Drew Snyder, Hector Elias, Cliff DeYoung, Tom Aldredge, Elizabeth Wilson. |
Drew Snyder, Cliff DeYoung. |
For David Rabe to
follow up the fervid response generated by his first play, The Basic
Training of Pavlo Hummel, with another work of near universal
acclamation was an achievement of great magnitude. It was something the playwright,
for all his occasional success, never again experienced. Critics and audiences
were thrilled at how successfully he had risen to the challenge, demonstrating
that his was far more than a one-play talent.
Producer Joseph Papp even presented Rabe’s new play while the earlier
one was still running, this being the first time Papp had produced simultaneous
works by a living playwright. It was also the first time he had given a second
hearing to anyone other than Shakespeare.
Drew Snyder, Asa Gim. |
Sticks and Bones proved more powerful and provocative than its
predecessor, even moving to Broadway, where it enjoyed a decent run. This searing,
painful drama inspired Clive Barnes to declare that “it holds the interest and
moves the heart.
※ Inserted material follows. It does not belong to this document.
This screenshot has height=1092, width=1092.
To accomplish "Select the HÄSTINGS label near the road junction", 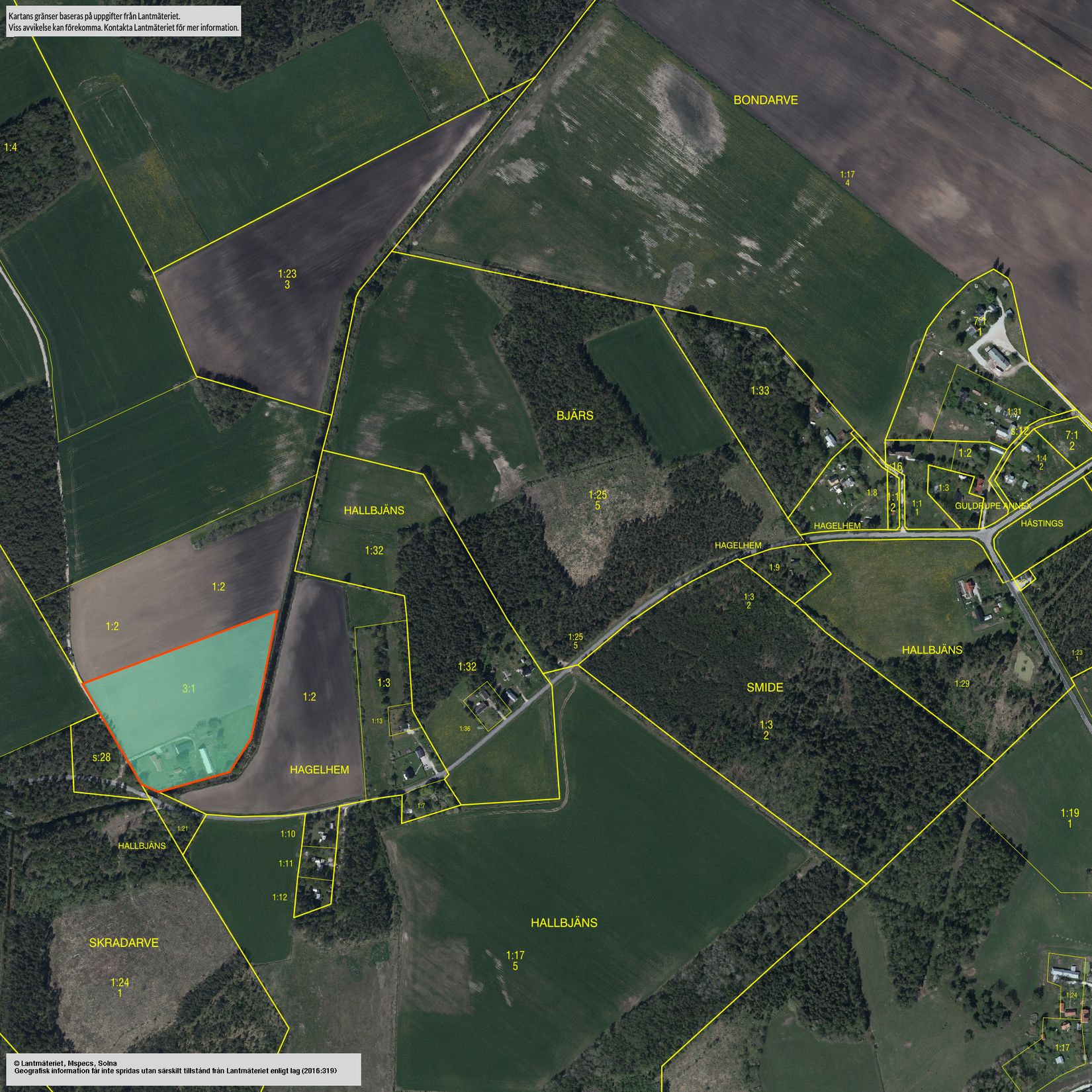I will (1041, 523).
It makes you think and it makes you laugh.” The play details
the experience of David (David Selby; succeeded by Drew Snyder), a Vietnam vet,
who returns, blinded, to the bosom of his American pie, TV-sitcom family, the parents
dubbed Ozzie (Tom Aldredge) and Harriet (Elizabeth Wilson; succeeded by Rue McClanahan), the sons David and
Rick (Cliff DeYoung; succeeded by Alan Cauldwell), after TV’s iconic Nelson family.
Elizabeth Wilson, Tom Aldredge. |
Enraged and appalled
by what he has witnessed and undergone in Southeast Asia, David strives to
bring his new reality to the insular world of his parents and brother, but
their behavior reveals an unseeing, plastic outlook totally incapable of
understanding what he wishes to convey. To them his manner seems merely callous
and unheroic. Ever present to him is the memory of a Vietnamese girlfriend whom
only the audience can see, but who is invisible to the bigoted and narrow eyes
of his family.
Unable to transform
his family’s perceptions of the war, he ultimately submits to his brother’s suggestion
that he kill himself, allowing Rick to slit his wrists for him, thereby
removing from the family the specter of the war’s horrors he would have forced
them to confront.
Told in a
conceptually unusual blend of realism and surrealism, Sticks and Bones was described as being crammed with symbolic suggestiveness, metaphorical meanings, raging rhetoric, emotional expression, and
satirical sass. Rabe had put the 11 months he spent in Vietnam to great use in
bringing home the tried and true message that war is hell. Those who were
enthralled by the Off-Broadway staging thought it even better on Broadway,
although some believed the intimacy of the original was lost on the large
stage.
Brendan Gill praised Sticks and Bones for being “a beautiful
and harrowing study of American family life and American political life as a
double nightmare from which only the most severely mutilated among us struggle
to awaken. In the gravity and acuteness of his intelligence and the elegance of
his literary skills, Mr. Rabe is already a formidable figure.” From Harold
Clurman came the admission that the play was “savagely ironic. It has a cold,
hard bite. With very little outward violence, it stings and wounds.” Edith
Oliver disputed the contention that the play could fit any predetermined genre,
like surrealism or black comedy, because its form was so unique. However, she
herself emphasized above all else the corrosive humor and parodic tone of the
proceedings. John Simon, like Mel Gussow, compared Rabe to the young Eugene O’Neill,
“demonically obsessive, harshly penetrating and perceptive, large-spirited and
unwieldy, and ultimately stumbling in his stabs at poetic prose.”
Hesitation came from
writers like Stanley Kauffmann, Walter Kerr, Julius Novick, and Richard Watts.
They commented on the play’s familiar foundations, overly heightened language,
failure to fully explain David’s hatred, weak character development, static
plot, and stylistic opacity.
Few caviled at the fast-paced, imaginative, and sensitive staging of Jeff Bleckner, or the extraordinary characterizations of the cast. Perhaps Elizabeth Wilson’s Harriet, model of domesticity, pleased the critics more than any other performance.
In 2014 I reviewed a revival of the play at the Signature Theatre, which you
can access here.
Official
acknowledgement of the play and production came via a special citation from the
New York Drama Critics Circle; a Tony Award for Best Play; the Outer Circle
Award for David Rabe, as well as the Variety
Poll choice for Most Promising Playwright; Drama Desk Awards for Tom
Aldredge, who also nabbed a Tony nomination, and Jeff Bleckner; a Tony Award
for Elizabeth Wilson, who also won the Variety
Poll for Supporting Actress as well as an OBIE; a Tony nomination and Variety Poll selection for Bleckner; and
a Drama Desk Award for designer Santo Loquasto.